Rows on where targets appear
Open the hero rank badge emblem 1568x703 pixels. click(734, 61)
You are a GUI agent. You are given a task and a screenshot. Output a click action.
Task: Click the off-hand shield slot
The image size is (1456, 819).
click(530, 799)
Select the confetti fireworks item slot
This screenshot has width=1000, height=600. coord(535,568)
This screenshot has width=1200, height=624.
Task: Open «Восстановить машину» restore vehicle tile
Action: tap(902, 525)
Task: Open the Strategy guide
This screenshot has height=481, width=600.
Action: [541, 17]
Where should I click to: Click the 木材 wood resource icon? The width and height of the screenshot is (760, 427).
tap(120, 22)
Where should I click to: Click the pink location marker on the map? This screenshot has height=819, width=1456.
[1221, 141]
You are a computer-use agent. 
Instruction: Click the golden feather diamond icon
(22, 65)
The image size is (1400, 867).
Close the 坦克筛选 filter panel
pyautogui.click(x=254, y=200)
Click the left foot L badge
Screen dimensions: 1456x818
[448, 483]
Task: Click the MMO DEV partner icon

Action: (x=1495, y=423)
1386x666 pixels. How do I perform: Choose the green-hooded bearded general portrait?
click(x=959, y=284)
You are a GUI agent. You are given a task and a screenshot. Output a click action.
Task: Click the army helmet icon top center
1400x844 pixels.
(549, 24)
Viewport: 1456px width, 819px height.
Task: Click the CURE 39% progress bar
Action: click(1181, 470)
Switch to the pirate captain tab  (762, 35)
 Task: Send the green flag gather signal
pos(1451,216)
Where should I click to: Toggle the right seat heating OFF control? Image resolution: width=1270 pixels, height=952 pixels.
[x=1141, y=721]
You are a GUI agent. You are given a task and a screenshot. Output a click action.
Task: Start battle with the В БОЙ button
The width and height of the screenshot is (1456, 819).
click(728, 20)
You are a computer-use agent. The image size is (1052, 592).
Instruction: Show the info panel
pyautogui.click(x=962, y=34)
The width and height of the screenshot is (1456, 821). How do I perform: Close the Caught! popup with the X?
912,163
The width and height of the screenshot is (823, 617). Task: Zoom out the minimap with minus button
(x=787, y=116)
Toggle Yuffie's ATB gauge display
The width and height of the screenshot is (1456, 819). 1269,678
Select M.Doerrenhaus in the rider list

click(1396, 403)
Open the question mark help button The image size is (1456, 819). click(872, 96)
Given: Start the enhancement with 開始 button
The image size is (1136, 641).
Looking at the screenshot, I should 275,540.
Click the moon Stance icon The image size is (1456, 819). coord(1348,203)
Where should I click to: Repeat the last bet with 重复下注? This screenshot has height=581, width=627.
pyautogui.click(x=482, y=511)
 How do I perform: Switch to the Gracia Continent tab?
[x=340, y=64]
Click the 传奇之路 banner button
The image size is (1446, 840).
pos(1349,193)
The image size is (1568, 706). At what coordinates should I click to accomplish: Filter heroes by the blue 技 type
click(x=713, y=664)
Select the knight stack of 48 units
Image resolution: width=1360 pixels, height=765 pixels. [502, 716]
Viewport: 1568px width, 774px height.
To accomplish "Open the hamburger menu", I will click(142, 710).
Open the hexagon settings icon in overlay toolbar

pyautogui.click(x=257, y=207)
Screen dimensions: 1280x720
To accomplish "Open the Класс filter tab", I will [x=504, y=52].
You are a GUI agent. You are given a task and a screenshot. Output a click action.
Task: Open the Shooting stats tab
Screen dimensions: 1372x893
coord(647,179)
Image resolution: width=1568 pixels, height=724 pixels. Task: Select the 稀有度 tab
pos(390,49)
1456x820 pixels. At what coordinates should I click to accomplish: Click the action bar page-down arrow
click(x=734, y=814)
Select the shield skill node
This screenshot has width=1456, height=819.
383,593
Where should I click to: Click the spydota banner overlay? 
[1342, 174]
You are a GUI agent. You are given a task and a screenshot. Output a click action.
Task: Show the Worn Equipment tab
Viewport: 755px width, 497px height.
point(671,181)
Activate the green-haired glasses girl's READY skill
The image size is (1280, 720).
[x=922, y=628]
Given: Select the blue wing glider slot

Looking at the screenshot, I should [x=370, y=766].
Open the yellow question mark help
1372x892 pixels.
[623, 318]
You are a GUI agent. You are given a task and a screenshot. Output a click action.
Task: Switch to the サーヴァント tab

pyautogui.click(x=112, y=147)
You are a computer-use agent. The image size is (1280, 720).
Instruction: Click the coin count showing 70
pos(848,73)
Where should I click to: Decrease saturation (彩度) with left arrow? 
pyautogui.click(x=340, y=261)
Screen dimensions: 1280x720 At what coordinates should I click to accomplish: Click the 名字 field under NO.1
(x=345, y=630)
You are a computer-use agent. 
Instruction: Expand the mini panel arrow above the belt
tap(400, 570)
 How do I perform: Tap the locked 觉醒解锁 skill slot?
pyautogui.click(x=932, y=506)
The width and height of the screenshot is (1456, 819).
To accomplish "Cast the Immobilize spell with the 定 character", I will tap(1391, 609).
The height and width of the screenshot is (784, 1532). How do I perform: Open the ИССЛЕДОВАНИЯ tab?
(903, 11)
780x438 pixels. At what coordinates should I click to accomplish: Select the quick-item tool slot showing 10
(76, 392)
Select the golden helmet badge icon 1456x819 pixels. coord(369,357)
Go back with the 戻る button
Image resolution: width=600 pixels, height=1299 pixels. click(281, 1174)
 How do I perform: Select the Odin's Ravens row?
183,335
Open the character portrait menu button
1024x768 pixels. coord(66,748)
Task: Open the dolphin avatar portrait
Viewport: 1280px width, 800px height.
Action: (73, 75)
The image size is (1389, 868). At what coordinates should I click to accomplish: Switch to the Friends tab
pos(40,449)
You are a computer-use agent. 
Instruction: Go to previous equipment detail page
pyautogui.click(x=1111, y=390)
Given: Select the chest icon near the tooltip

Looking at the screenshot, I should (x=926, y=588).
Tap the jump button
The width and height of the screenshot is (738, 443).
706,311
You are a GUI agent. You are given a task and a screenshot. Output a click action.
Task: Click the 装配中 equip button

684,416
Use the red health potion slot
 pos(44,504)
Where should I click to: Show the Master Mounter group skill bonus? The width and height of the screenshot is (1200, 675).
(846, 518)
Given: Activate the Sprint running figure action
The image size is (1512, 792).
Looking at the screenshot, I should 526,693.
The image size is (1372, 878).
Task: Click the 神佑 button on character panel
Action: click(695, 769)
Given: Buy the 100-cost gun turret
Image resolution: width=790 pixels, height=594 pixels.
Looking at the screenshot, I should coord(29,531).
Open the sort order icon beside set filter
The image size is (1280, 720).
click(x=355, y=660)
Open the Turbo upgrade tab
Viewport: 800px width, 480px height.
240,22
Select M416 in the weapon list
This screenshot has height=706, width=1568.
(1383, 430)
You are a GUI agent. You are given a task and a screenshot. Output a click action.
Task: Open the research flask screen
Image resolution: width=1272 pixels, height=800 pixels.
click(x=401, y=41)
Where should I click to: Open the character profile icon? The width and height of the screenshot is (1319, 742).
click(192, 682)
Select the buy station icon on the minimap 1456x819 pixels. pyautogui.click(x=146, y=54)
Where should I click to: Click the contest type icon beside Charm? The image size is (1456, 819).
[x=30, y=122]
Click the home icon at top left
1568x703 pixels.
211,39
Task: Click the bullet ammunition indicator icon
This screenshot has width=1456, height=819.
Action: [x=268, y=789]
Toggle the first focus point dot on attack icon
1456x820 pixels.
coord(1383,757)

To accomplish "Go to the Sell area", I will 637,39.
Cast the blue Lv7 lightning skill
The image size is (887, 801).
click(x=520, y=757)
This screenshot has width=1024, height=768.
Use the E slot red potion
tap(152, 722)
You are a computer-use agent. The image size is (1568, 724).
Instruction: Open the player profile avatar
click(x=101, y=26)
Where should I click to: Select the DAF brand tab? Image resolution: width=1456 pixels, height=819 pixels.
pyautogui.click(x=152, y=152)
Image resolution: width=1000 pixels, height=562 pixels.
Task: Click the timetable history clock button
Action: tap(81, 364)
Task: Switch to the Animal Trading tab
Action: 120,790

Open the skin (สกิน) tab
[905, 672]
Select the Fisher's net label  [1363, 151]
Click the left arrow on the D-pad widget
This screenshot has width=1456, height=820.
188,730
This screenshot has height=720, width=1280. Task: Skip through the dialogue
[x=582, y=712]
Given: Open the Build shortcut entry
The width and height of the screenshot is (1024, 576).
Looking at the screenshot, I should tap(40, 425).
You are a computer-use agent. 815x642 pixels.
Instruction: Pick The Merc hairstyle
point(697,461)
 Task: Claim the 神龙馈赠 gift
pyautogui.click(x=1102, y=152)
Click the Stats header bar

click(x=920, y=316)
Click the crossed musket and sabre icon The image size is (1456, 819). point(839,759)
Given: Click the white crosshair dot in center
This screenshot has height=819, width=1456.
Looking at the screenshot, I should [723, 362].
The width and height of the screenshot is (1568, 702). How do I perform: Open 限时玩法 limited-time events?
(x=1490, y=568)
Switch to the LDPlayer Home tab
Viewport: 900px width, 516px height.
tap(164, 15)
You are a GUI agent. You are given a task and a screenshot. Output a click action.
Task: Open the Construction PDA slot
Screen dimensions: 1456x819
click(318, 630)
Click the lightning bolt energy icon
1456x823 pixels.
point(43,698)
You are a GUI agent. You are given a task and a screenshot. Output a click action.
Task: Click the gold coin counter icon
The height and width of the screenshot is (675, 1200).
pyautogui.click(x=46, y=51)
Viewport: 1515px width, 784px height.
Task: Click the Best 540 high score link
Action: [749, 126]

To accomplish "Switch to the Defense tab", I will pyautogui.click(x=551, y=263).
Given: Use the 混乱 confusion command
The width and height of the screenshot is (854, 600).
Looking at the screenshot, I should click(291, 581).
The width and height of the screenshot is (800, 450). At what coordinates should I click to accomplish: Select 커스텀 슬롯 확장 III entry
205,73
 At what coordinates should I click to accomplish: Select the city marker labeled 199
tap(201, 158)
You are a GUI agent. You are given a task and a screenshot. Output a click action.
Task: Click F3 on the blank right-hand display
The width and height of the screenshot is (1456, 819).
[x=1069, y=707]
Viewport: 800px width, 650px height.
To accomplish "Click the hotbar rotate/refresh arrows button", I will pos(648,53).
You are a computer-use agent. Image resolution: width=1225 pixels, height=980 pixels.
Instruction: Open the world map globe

Exercise: Starting at the first line of the entries and stopping after the line that has "pos(1451,216)", write those lines out again with "icon" swapped for "symbol" and everything else left the same.

The response:
Open the hero rank badge emblem 1568x703 pixels. click(734, 61)
You are a GUI agent. You are given a task and a screenshot. Output a click action.
Task: Click the off-hand shield slot
The image size is (1456, 819).
click(530, 799)
Select the confetti fireworks item slot
This screenshot has width=1000, height=600. coord(535,568)
This screenshot has width=1200, height=624.
Task: Open «Восстановить машину» restore vehicle tile
Action: tap(902, 525)
Task: Open the Strategy guide
This screenshot has height=481, width=600.
Action: [541, 17]
Where should I click to: Click the 木材 wood resource symbol? The width and height of the screenshot is (760, 427).
tap(120, 22)
Where should I click to: Click the pink location marker on the map? This screenshot has height=819, width=1456.
[1221, 141]
You are a computer-use agent. 
Instruction: Click the golden feather diamond symbol
(22, 65)
The image size is (1400, 867).
Close the 坦克筛选 filter panel
pyautogui.click(x=254, y=200)
Click the left foot L badge
Screen dimensions: 1456x818
[448, 483]
Task: Click the MMO DEV partner symbol

Action: (x=1495, y=423)
1386x666 pixels. How do I perform: Choose the green-hooded bearded general portrait?
click(x=959, y=284)
You are a GUI agent. You are given a task and a screenshot. Output a click action.
Task: Click the army helmet symbol top center
1400x844 pixels.
(549, 24)
Viewport: 1456px width, 819px height.
Task: Click the CURE 39% progress bar
Action: click(1181, 470)
Switch to the pirate captain tab  (762, 35)
 Task: Send the green flag gather signal
pos(1451,216)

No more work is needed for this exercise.